That's on my Debian desktop.  At the recent Apache Retreat I tried to
demonstrate OProfile on my Ubuntu laptop and could not get it to work
properly, probably because I forgot about -fno-omit-frame-pointer.

Ah, now I see why it didn't work for me. The data from Callgrind is
very interesting- it seems to suggest that APR hashtables are
prohibitively expensive.

@Stefan: Thoughts on hacking APR hashtables directly?


Are you sure?! Which operation is the most expensive one
and how often is it called? Who calls it and why?


Finally there is traditional gprof.  It's a long time since I used it
so I don't remember the details.  You instrument the code at compile
time using CFLAGS=-pg.  If an instrumented function foo calls into a
library bar that is not instrumented then bar is invisible, all you
see is how long foo took to execute.

Yes, I used gprof initially. Callgrind is WAY more useful.

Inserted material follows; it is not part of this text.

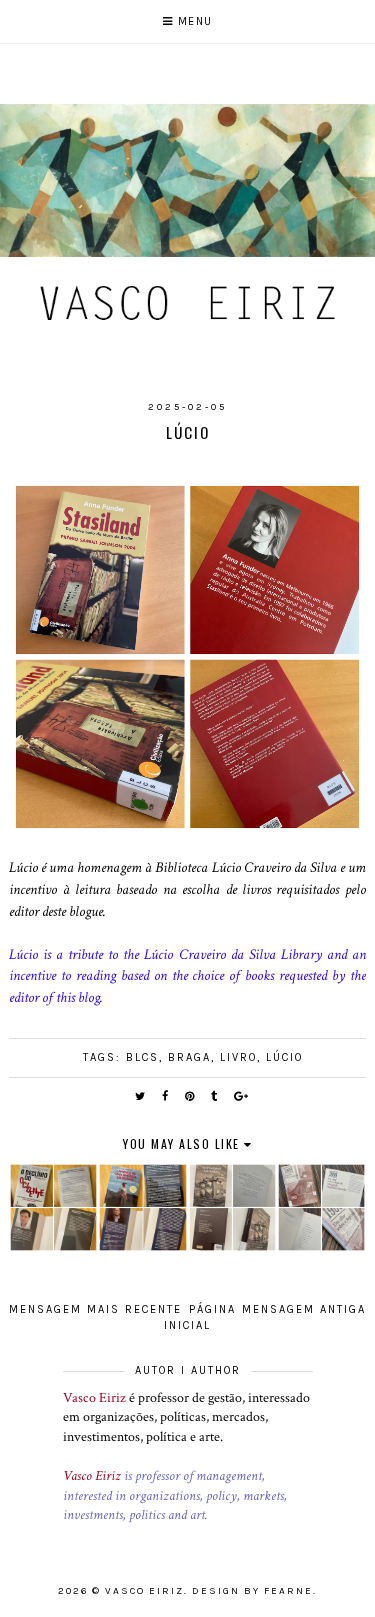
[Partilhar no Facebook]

At least the results are much more useful when there is
a tool like Kcachegrind that allows easy navigation though
the huge amount of information that was gathered.

-- Stefan^2.



Re: Some tips on profiling

2010-09-29 Thread Ramkumar Ramachandra
Hi Stefan,

Stefan Fuhrmann writes:
 My measurements seem to support what Philip wrote:
 The expensive part is run on the server. Even with my
 optimized server, the svnrdump CPU usage is less than
 the time taken by the server. Some numbers (hot file
 cache):
 
 svnadmin dump
 1.7 trunk 70s real  66s user 4s system
 perf-branch 30s real 28s user 2s system
 
 1.7 trunk svnrdump
 ra-local 88s real 81s user 7s system
 svn: (1.7 trunk) 99s real 6s user 4s system
 svn: (perf-branch, cold)  72s real 5s user 6s system
 svn: (perf-branch, hot)  17s real 5s user 5s system
 
 Thus, svnrdump is slower only for ra-local where it is
 of no particular use in the first place. To really speed
 things up, the caching infrastructure from the performance
 branch should be merged into /trunk.

Wow, that looks awesome. Yeah, Daniel suggested that I run svnrdump
against your perf branch yesterday, but I wasn't able to get your
branch to build:
subversion/libsvn_subr/svn_file_handle_cache.c:890: error: 
'svn_file_handle_cache_t' has no member named 'mutex'

What exactly are the changes that hot introduces- can you point me
to the specific revision numbers that we intend to merge?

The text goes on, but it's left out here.